Giant off-the-shelf providers sponsor expensive branding campaigns to imprint their "quality" and "assertiveness to business processes" onto potential buyers' minds. This strategy seems to work on IT managers (in U.S. at least).

On top of this, as I stated previously, in-house developers tend to be reckless when it comes to quality assurance and communication with the buyer, therefore, quality tends to be lower than off-the-shelf solutions and/or does not match with buyer's expectations.

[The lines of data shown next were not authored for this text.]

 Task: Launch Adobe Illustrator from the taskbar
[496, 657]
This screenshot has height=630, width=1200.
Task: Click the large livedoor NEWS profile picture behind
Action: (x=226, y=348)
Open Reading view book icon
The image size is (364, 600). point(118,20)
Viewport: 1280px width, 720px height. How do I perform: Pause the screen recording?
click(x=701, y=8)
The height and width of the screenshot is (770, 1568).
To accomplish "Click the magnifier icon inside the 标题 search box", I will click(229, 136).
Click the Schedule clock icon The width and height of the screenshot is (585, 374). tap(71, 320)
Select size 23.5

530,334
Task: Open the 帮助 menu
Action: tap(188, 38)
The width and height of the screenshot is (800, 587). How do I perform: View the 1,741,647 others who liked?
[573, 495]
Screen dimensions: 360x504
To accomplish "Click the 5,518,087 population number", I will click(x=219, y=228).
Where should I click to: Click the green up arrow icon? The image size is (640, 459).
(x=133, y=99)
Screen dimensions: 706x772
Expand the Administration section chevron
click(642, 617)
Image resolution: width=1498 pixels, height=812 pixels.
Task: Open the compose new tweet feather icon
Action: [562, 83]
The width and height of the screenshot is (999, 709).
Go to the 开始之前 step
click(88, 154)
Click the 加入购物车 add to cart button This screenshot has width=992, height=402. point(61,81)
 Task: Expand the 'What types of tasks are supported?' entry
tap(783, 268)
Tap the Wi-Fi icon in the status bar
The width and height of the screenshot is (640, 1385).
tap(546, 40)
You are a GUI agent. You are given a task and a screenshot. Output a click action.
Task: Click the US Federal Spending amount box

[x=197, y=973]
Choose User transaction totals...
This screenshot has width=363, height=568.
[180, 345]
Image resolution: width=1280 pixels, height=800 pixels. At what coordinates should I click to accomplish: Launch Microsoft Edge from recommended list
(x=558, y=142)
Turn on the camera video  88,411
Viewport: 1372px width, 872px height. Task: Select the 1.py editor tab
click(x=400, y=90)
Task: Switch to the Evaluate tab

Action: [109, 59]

Even so, off-the-shelf products are not the solution for every environment. There are a series of situations where in-house development would bring much more benefit than just yelling at the closest software dealer:

  • control over your applications is core to your business: it is impossible to imagine a company like Google just calling their local software dealer and buying off-the-shelf solutions. If your applications are core to your business you'll be much better off with in-house development.
  • your company needs are very specifc: the motto "one size fits it all" is flaw from the start. Companies are different and have completely different needs that must be target in different manners by different applications. If your company is different, the same application your competitor is using won't do you any good.
  • the sky is the limit: I've heard lots of executives complaining about the lack of freedom imposed by off-the-shelf applications even though their marketing was the opposite. If freedom to go wherever your strategy points you to is an issue, custom software is the way to go.
  • off-the-shelf is not free of custom code: some off-the-shelf solutions are scalable and extendable. These are two very desirable features but then, it automatically means, that your company will be doomed to do some custom code at the end of the day.

Of course, if your applications are not core to your business, your company is exactly as any other company, you are not afraid of having limitations and if extensions in proprietary custom-code from off-the-shelf solutions do not concern you, you might feel free to go for off-the-shelf solutions.